Final answer:
Using the Pythagorean theorem, we deduce that the other two sides of the right triangle are 12 cm for the base and 5 cm for the height when the hypotenuse is 13 cm.
Step-by-step explanation:
To find the lengths of the other two sides of a right triangle where the height is 7 cm less than its base and the hypotenuse is 13 cm, we can use the Pythagorean theorem. Let's denote the base as 'b' and the height as 'b - 7'. Applying the theorem we have: b² + (b - 7)² = 13².

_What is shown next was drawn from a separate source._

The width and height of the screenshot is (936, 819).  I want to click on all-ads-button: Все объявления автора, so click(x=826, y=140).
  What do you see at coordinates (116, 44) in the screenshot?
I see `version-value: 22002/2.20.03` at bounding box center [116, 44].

Let's solve the equation step-by-step:
- b² + (b - 7)² = 169. Expanding (b - 7)² gives b² + b² - 14b + 49.
- Combining like terms yields 2b² - 14b + 49 = 169.
- Subtracting 169 from both sides gives 2b² - 14b - 120 = 0.
- Dividing by 2, we get b² - 7b - 60 = 0, which is a quadratic equation.
- Factoring the quadratic equation, we find (b - 12)(b + 5) = 0.
- Setting each factor equal to zero gives us b = 12 (since b = -5 is not a viable length for a triangle side).
- Therefore, the base is 12 cm and the height is 12 - 7 = 5 cm.
So, the sides of the triangle measure 12 cm and 5 cm.